## QUESTIONS TO ANSWER
1. According to the March recap below, which course was the last one the class of 2015 had before summer break?
2. From the March recap below, list every activity the writer names in the two sentences beginning "I finished" and "In addition."
3. Extend the March recap below by picking up after its final sentence.

## QUOTED PASSAGE

■ ■ ■

March Recap

Hi everyone!  Here’s what happened in March:

  • The first years are now technically second years!  Microbiology and Immunology (M & I) was the last class that the class of 2015 had before summer break, but with the recent curriculum changes, we finished it during the first full week of March.  An abbreviated course schedule meant we had to tackle a quiz and a final in the same week, in addition to everything else we were involved in, but after some long nights of studying and eating junk food (or dancing in place) to stay awake, we made it.
  • Spring Break followed.  I spent my break at home, spending quality time with family and working on a number of projects.  I finished my second arrangement for Radial Grooves, the school’s a cappella group, made some yummy chai pumpkin gingerbread waffles from a recipe I found online, and helped my mom bake a red velvet cake (a first for both of us) as part of my annual early birthday celebration.  In addition, I practiced driving (with my dad in the passenger’s seat–poor thing), watched episodes of Heroes on Hulu, contemplated a new Youtube cover, and started to catch up on a web comic I began reading last year.

■ ■ ■

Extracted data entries
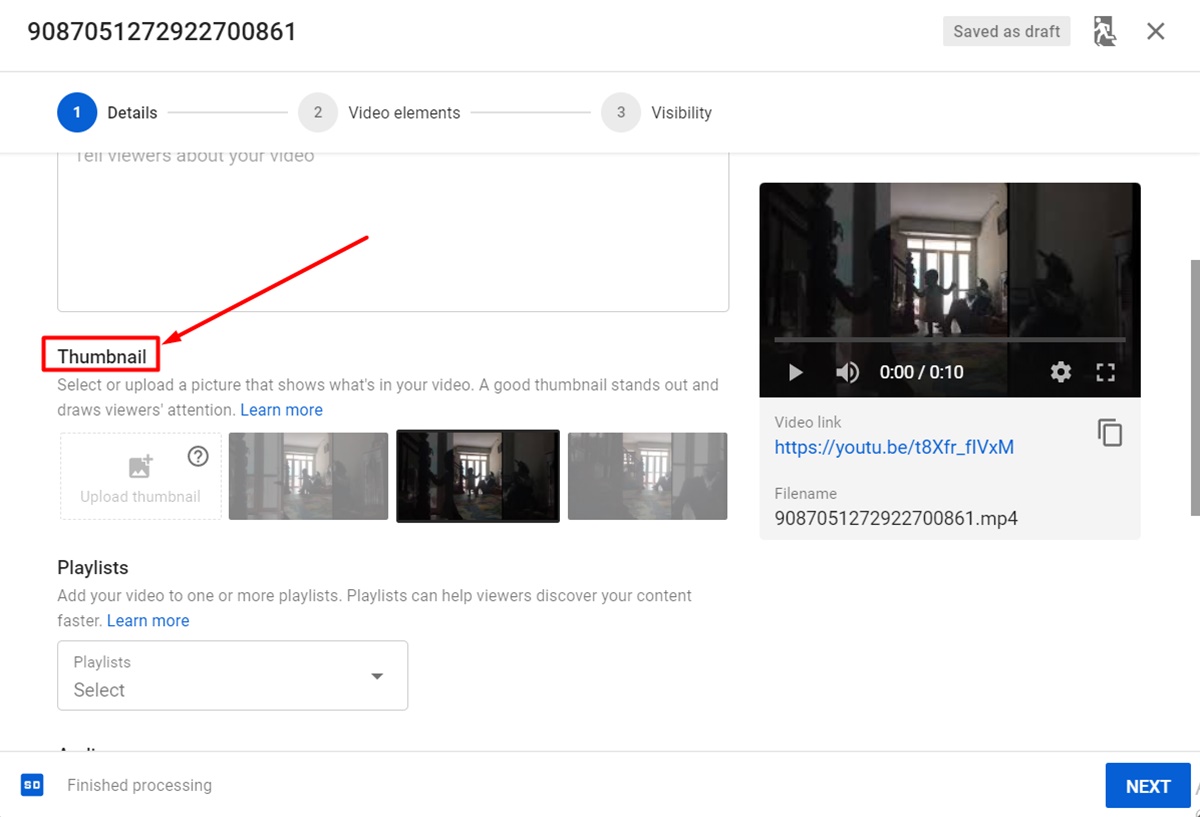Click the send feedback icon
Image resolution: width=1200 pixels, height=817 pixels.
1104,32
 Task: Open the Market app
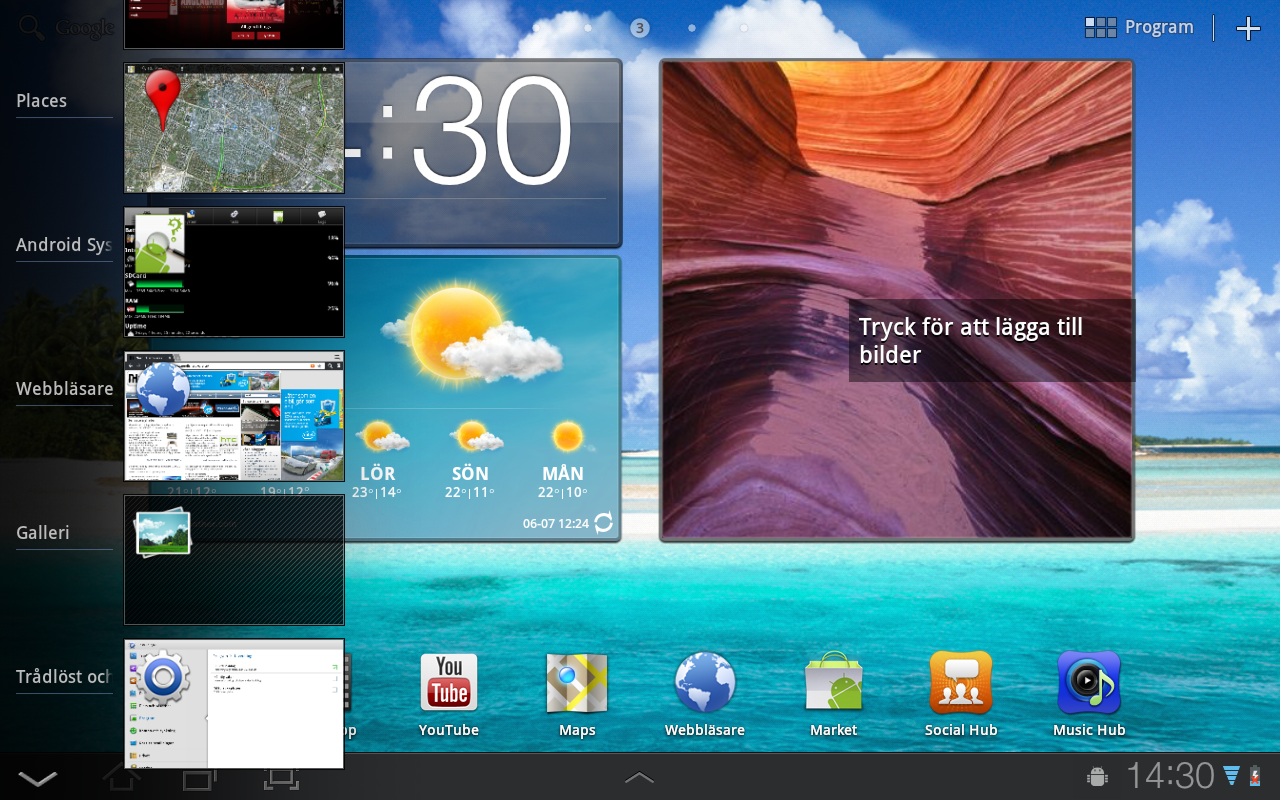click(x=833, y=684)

■ ■ ■

## ANSWERS GIVEN
1. Microbiology and Immunology (M & I).

2.
- Finished a second arrangement for Radial Grooves, the school's a cappella group
- Made chai pumpkin gingerbread waffles from a recipe found online
- Helped their mom bake a red velvet cake
- Practiced driving with their dad in the passenger's seat
- Watched episodes of Heroes on Hulu
- Contemplated a new YouTube cover
- Started to catch up on a web comic begun the previous year

3.
  • The Monday after Spring Break, we began our first “second year” class, “Disease, Diagnosis, and Therapeutics (DD&T).”  This class is going to take a lot of work, something like Structure, Function, and Development (SFD) did, but the subject matter is worlds more interesting than basic anatomy and physiology.  My only complaint about it so far is that it’s a bit less organized than M&I.  I loved that class because it was easy to establish a system for learning the material; I feel DD&T lacks that and will thus be difficult to manage.
  • Cadaver Ball was a huge success.  The dinner, videos, and live entertainment were spectacular.  I participated in a total of 4 acts: I danced in an extremely well-executed VMS1 Harlem Shake video (I did do the actual Harlem Shake for all you purists out there), recorded vocals for a parody song for one of our professors, danced onstage in a Latin fusion number, and somehow managed to sneak into the otherwise all-VMS4 “Gangnam Style” bollywood/bhangra finale.  Preparation for all these things was stressful at times, but it was really refreshing to see hard work pay off in such a way.  I’ll post a link when the videos go live on Youtube.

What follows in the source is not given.